Along with solid advances in science, the late 1800s and early 1900s saw plenty of faddish cures for ailments.
In 1899, the New York Times reported on a young man, Irwin Fuller Bush, considered hopelessly insane, who had been restored to health through an operation.
“Today, through the treatment with lymph from glands of goats, Bush is at home and declared to be completely restored in mind.” Dr. Roberts, a physician in Greene City, Missouri, had discovered the miraculous properties of goat glands and treated young Bush.
The glands were also said to “arrest senility.” Roberts was enthusiastic enough about his treatment to go to Europe and try to convince alienists there to adopt the treatment in their own insane asylums.
Bush had been committed to the Insane Asylum at Kankakee (Illinois).
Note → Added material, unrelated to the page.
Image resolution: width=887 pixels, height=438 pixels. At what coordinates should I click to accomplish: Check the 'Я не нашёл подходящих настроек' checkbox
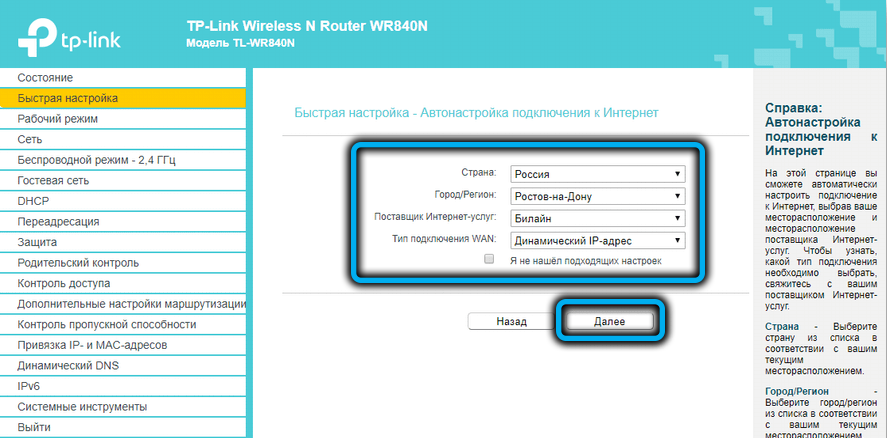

In that same asylum, that same year, Dr. J. B. Murphy planned to remove a tumor from the brain of another patient held there. This man, “the son of wealthy parents, has been confined in that institution for six years and has been regarded as incurable.” The tumor had shown up on an X-ray, and Murphy and his assistant were convinced their operation would be successful. “There is no doubt that this discovery [of tumors on the brain] will lead to the removal of the causes of insanity in many cases,” said Murphy.
The Kankakee asylum appears to have been especially proactive in searching out new treatments for insanity. Undoubtedly they had permission to perform these two treatments, but one wonders how many friendless patients they may have experimented on, as well.